__MATERIAL FOR THE TASK__.
-----
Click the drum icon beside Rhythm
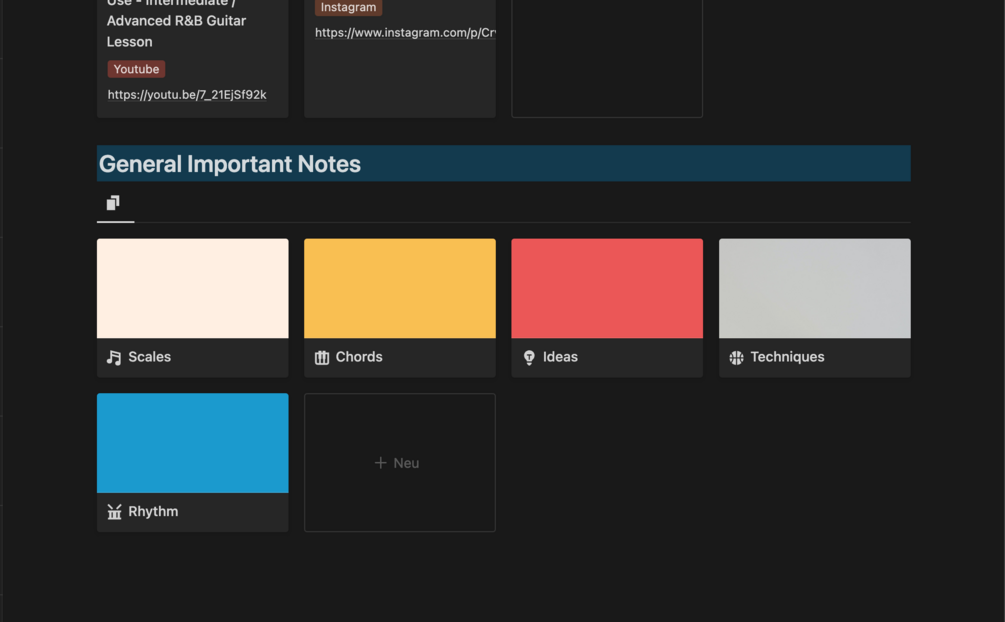click(x=114, y=512)
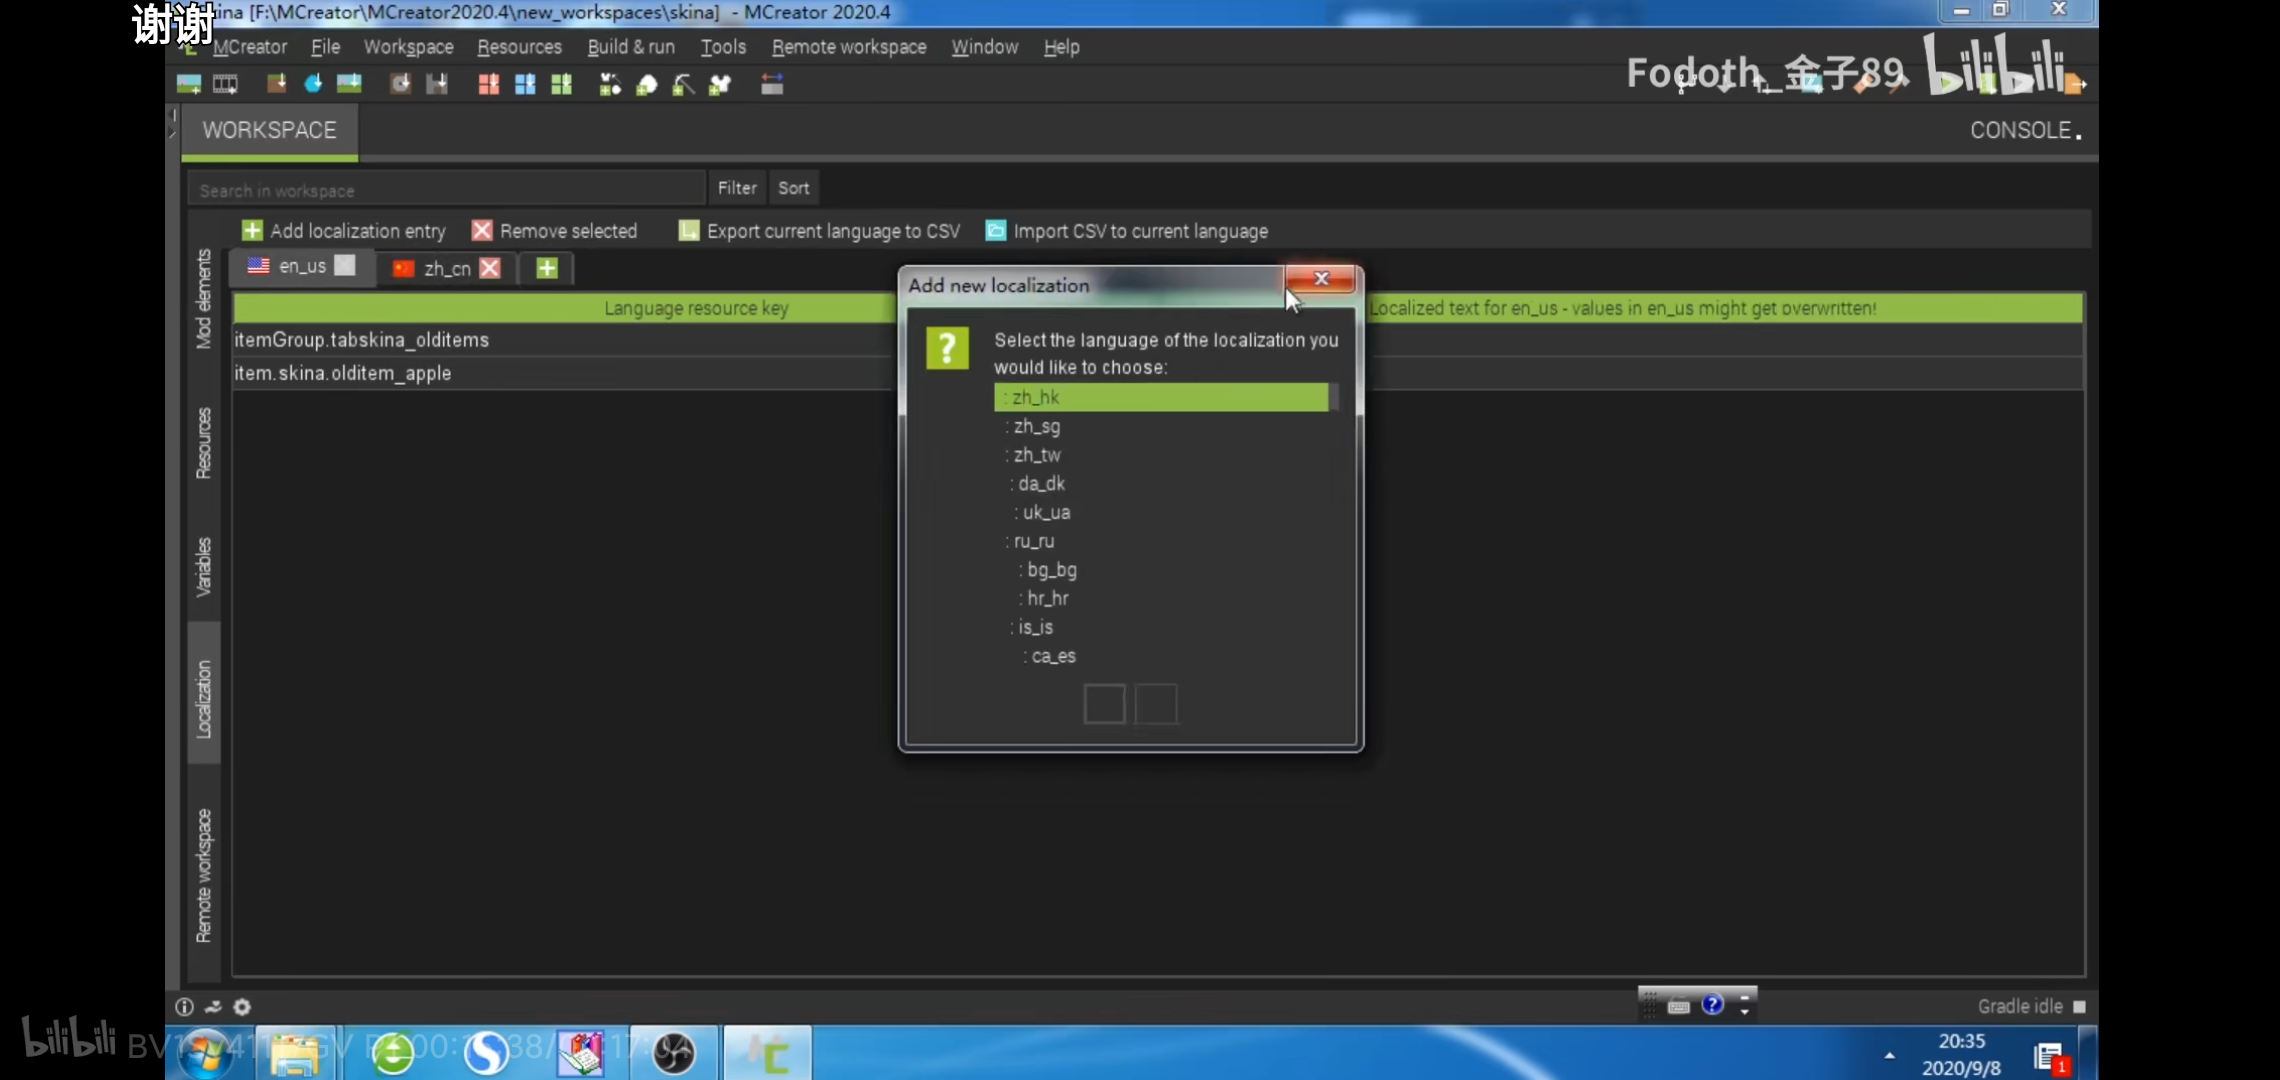Open the CONSOLE tab
The image size is (2280, 1080).
(2020, 131)
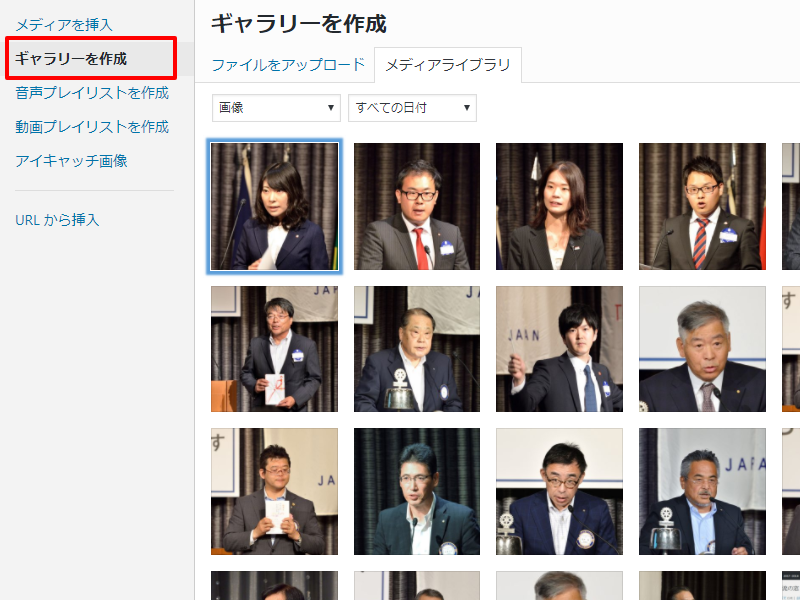Click the photo of man in blue tie clenching fist
Screen dimensions: 800x600
click(x=559, y=349)
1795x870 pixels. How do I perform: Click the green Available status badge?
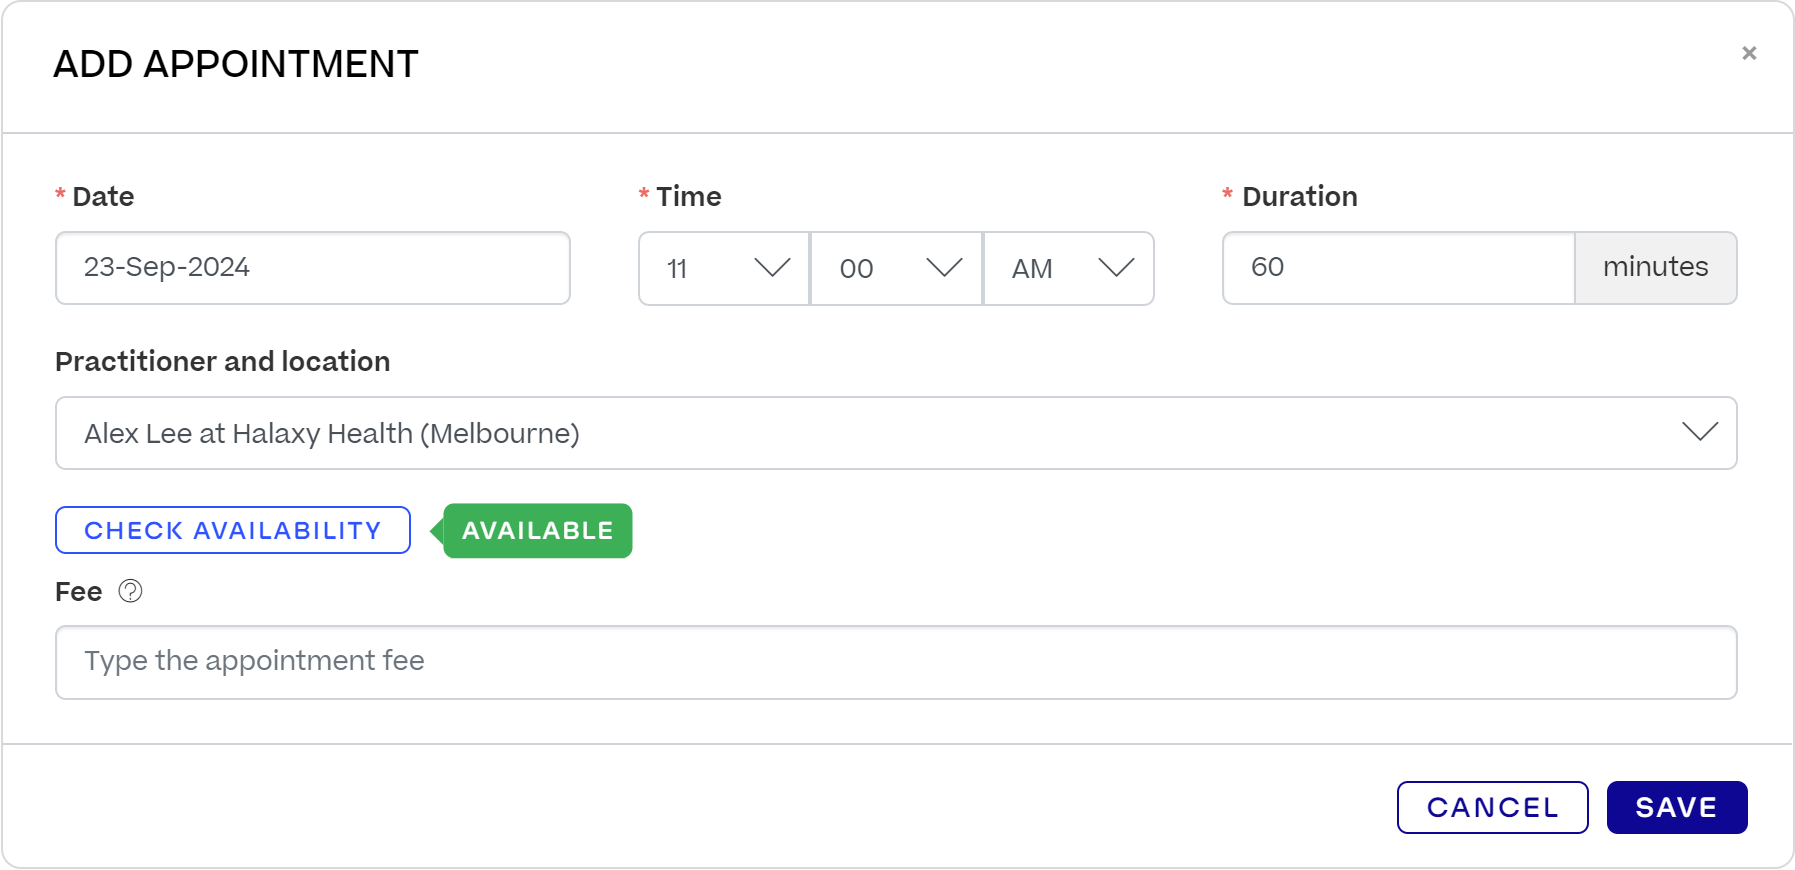pyautogui.click(x=536, y=531)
-----
__PROBLEM TO SOLVE__. Please write out again every line from the line with "1795x870 pixels. How" through the end of the items, requests included, adding 36 to each coordinate in the answers. Omit the pictures.

__SOLUTION__.
1795x870 pixels. How do I perform: Click the green Available status badge?
pyautogui.click(x=572, y=567)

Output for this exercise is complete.